La última vez, le dio tanto miedo como la primera. Espera, pensó en voz alta y alguien le respondió algo parecido a no hombre, no hay espera. Se amarró la cuerda a su cintura y se puso un pedazo de cuero para evitar una herida en la parte lumbar de su cuerpo. Metió las manos a los bolsillos para comprobar que había dinamita en uno y en el otro fósforos, dio un rodeo antes de lanzarse a ese vacío que se veía en el fondo. El Río Cusiana sonaba durísimo, a pesar de que en enero hacía ya varias semanas había dejado de llover su ímpetu seguía impresionante, las rocas le daban un color amarillo oscuro, teñido de rojo y ocre, era un espectáculo difícil de comparar con algún otro. al otro lado, la montaña estaba todavía verde y allí, donde ellos quisieran estar trabajando había una calma que no se sentía en este acantilado.
El vacío lo hacía sentir mariposas en el estómago, las mismas que había sentido la primera vez que se había masturbado y cuando vio a su cuñada sentada en un chinchorro a media cuadra de la iglesia de Pajarito. La tarea parecía simple pero podía ser mortal: había que lanzarse por un acantilado que llamaban la Peña de Gallo, cuidarse de no caer, hacer un hueco en la roca, poner unos palos de dinamita, estirar la mecha hasta lo inimaginable y cuando no diera más prender un fósforo que le podría dar el último aliento, tocaba correr hacia arriba y después lo más lejos del borde posible para ver cómo las rocas se rompían y se iba formando un espacio apto para hacer un paso de vehículos que conectaría a Aguazul con Sogamoso de manera directa, nada de ir hasta Labranzagrande o Nunchía.
El anhelo de ver un carro pasar, de sentir el aire frío de la cordillera y el seco calor de la sabana lo emocionaban. Al caer gritaba varios nombres, en especial el de su mamá y su cuñada, suponía que si se moría en ese momento por un mal golpe en las piedras o que la cuerda se rompiera, al menos tendría la bendición de aquellos por quienes se echaba cuesta abajo. En general, pensaba que quería morir, era la única forma de quitarse el sino del adulterio que lo rondaba con esos oscuros que lo miraban cada vez que estaba quitándose garrapatas o limpiando el conuco.

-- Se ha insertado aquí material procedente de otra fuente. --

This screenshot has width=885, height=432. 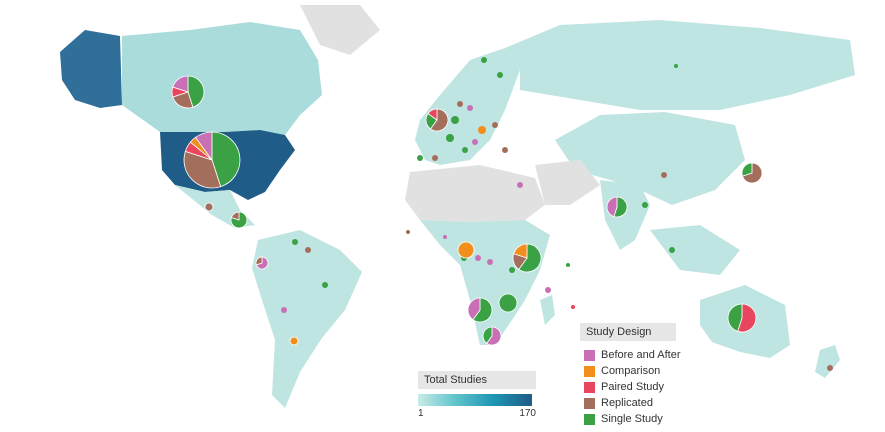 What do you see at coordinates (528, 414) in the screenshot?
I see `total-studies-max-label: 170` at bounding box center [528, 414]. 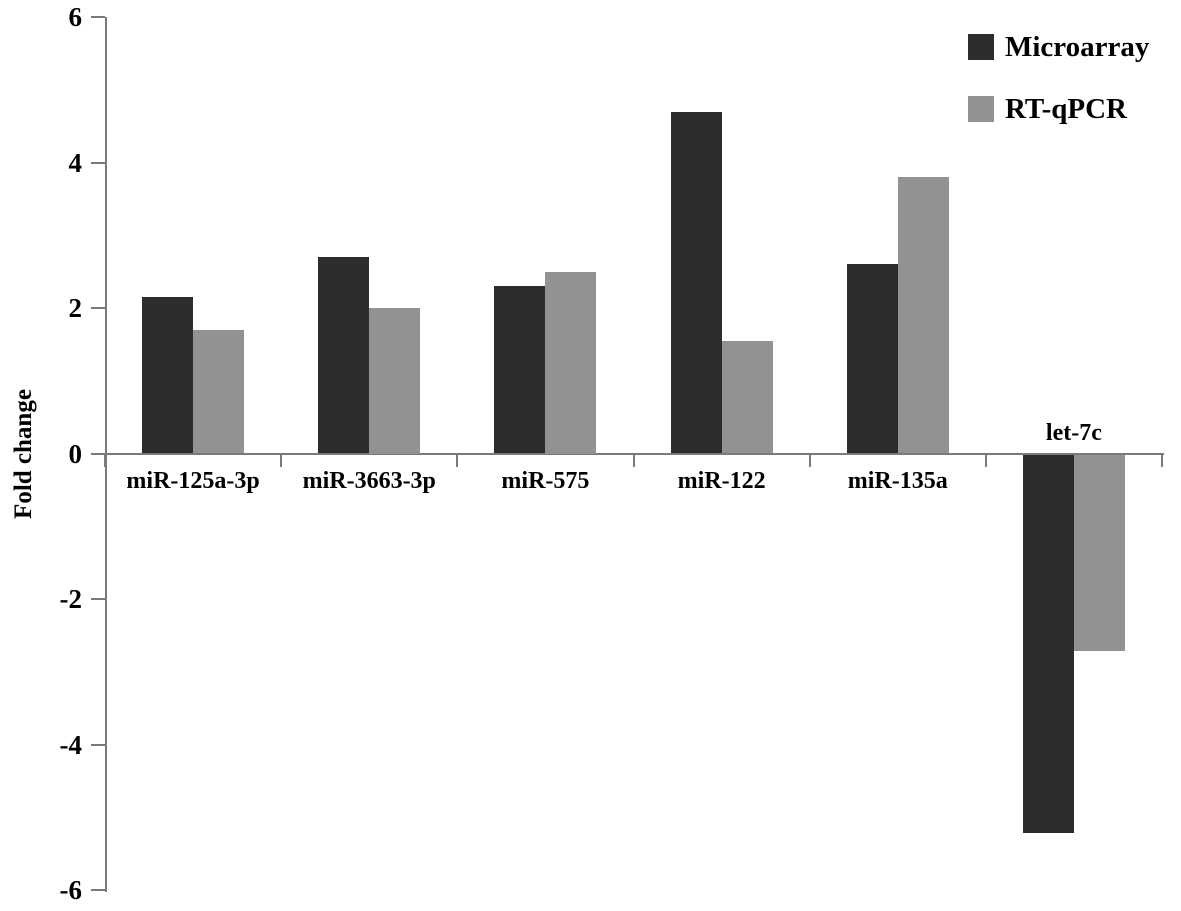 I want to click on rtqpcr-swatch-icon, so click(x=981, y=109).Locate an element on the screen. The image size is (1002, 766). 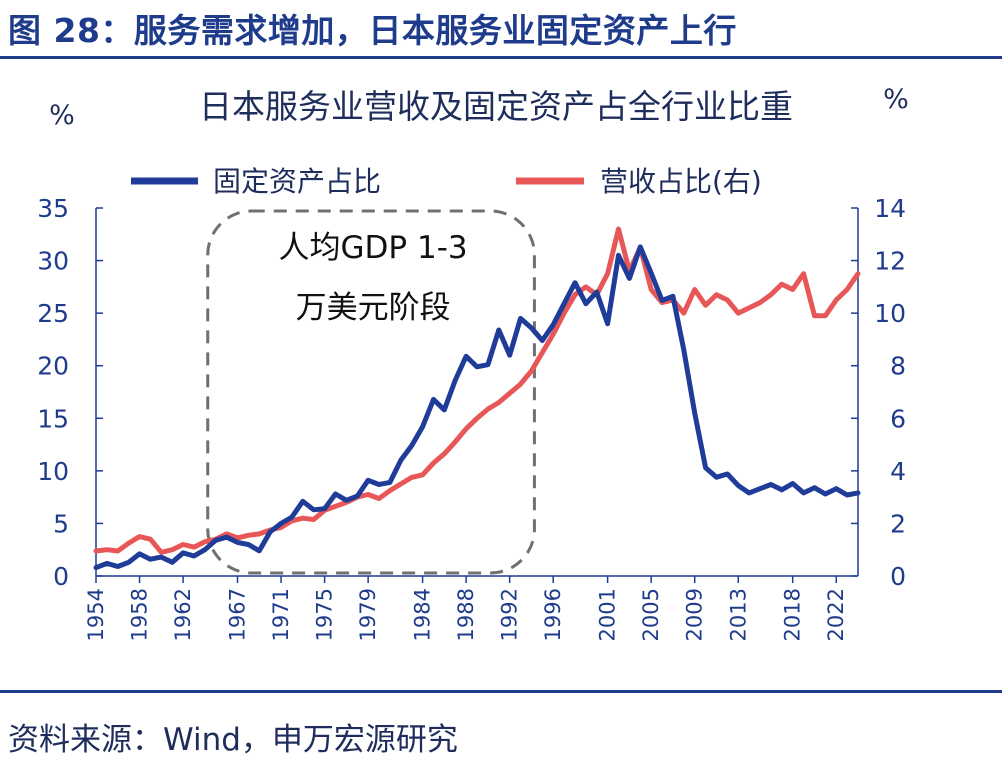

Esta vez no fue la excepción. Se lanzó y sintió cómo las ráfagas de viento que venían del páramo se encontraban con las del gran cañón, le dio pena los meados que estaba a punto de echar al río porque dios sabe en qué momento hace que uno quiera orinar y le da siempre una pared o un palo para hacerlo realidad. Estaba apenas desabrochándose los pantalones cuando se desestabilizó y la fuerza de la tierra se lo llevó muy duro, más de lo que pudo haber esperado y la cuerda le cortó un brazo de un tajo y de repente estaba zampado contra una piedra. Su cuerpo no demoró en llegar a una vega en Quebrada Negra. Cumplió su deseo y su única misión en la vida, morir.